Minggu, April 11, 2010

Khairul Mubarik di Mata Teman-Temannya


Sumarwi, PPA Nirmala

GULUK-GULUK—Wafatnya Khairul Mubarik (23), salah seorang Pengurus Pondok Pesantren Annuqayah Daerah Nirmala yang berasal desa Batu Ampar, pada hari Jumat (02/04) yang lalu masih menyisakan banyak kenangan dan duka bagi teman-temannya, terutama bagi taman dekatnya.

Sejak dilantik menjadi pengurus pada tahun angkatan 2008-2009, dia menjabat sebagai pengurus Seksi Takmir dan Kesenian.

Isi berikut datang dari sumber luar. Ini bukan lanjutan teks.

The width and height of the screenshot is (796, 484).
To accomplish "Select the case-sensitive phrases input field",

Dia termasuk santri senior. Tahun 2005 ia mondok ke PPA Nirmala. Selama 4 tahun (2005-2009) dia dikenal dengan santri yang ceria, pandai membuat teman-temannya tertawa, dan ulet bekerja.

Di sela-sela kesibukannya sebagai penjaga toko ABC (Annuqayah Business Center), dia masih bisa mengayomi santri dan bisa menjalankan tugas-tugasnya sebagai pengurus takmir.

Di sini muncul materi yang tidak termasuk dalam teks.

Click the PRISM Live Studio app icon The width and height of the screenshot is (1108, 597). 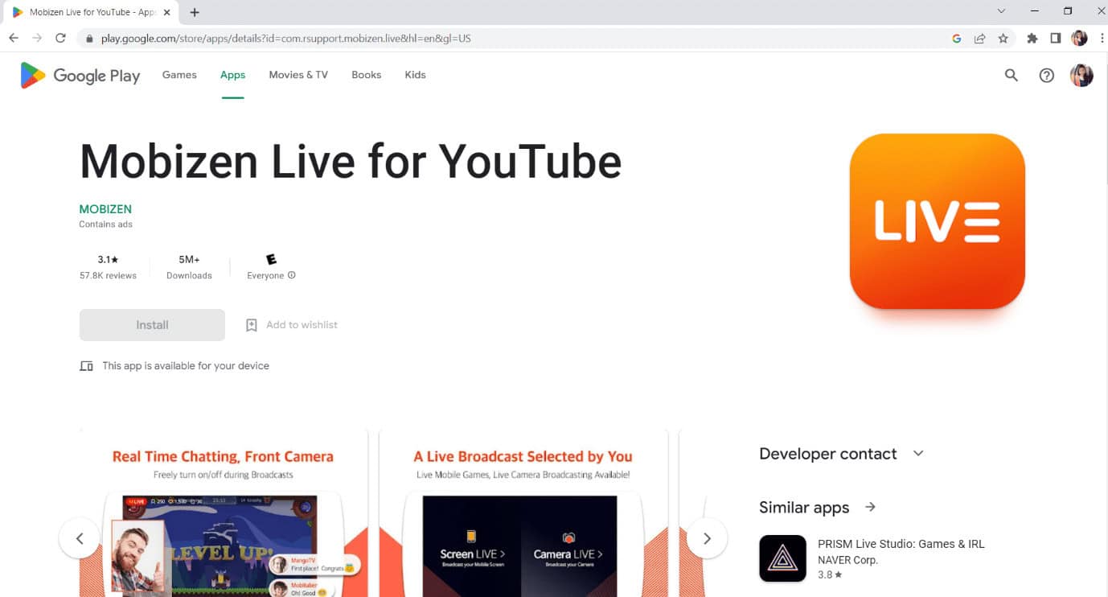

“Mubarik itu meninggalkan kuliahnya bukan karena apa-apa, tetapi karena dia sudah tidak punya biaya lagi untuk melanjutkan kuliahnya, sehingga terpaksa cuti,” kata Rasyid, panggilan akrab Khatim Ibnu, salah seorang teman dekatnya yang tinggal satu kamar dengan Mubarik.

Khatim sama sekali tidak menyangka bahwa Mubarik akan meninggalkan teman-temannya. Dia merasa bersedih karena dia masih ingat kadatangannya ke Nirmala beberapa minggu sebelum dia dijemput oleh Allah swt. Ia berkunjung ke Nirmala pada hari Jum’at (12/03), bernostalgia dengan teman-temannya di depan toko Amanah Nirmala.

Dia juga sempat makan bersama Ali Makki (Ketua Pengurus Nirmala) di Toko Kitab, dan menonton film Stealth bersama Lutfi Imam (Koodinator Pengurus Binkadis) dan saya sendiri. Mubarik menderita penyakit TBC. Sekitar satu bulan dia berada di rumahnya untuk menjalani perawatan.

“Insya Allah saya akan kembali minggu depan,” katanya di hari Jum’at itu.

“Saya cuma ingin check up ke dokter di Pakong, Pamekasan. Mungkin tinggal dua kali lagi,” ia berkata dengan santai.

Sambil menunggu mbaknya pulang dari STIK Annuqayah yang sedang mengikuti kuliah program ekstensi, ia ngobrol dengan saya dan teman-teman. Dia terlihat telah sembuh total. Beberapa saat kemudian dia pulang mengendarai motor Bravo bersama mbaknya.

Hari Sabtu keesokan harinya, didengar kabar bahwa dia jatuh sakit. Penyakitnya kambuh lagi. Dia dirujuk ke RSUD Pamekasan. Saya dan teman-teman menjenguknya. Badannya tampak kurus, selalu berbatuk. Seakan-akan ia ingin mengeluarkan sesuatu dari balik lehernya. Waktu itu dia masih dia masih mampu berbicara, masih ingat kepada kami semua yang datang menjenguknya. Sepertinya ada harapan untuk sembuh. Dia mengucapkan terima kasih ketika kami hendak pulang.

“Terima kasih ya,” katanya sambil memegang tangan saya.

“Ia, semoga kamu lekas sembuh,” saya membalas ucapannya seraya mendoakan.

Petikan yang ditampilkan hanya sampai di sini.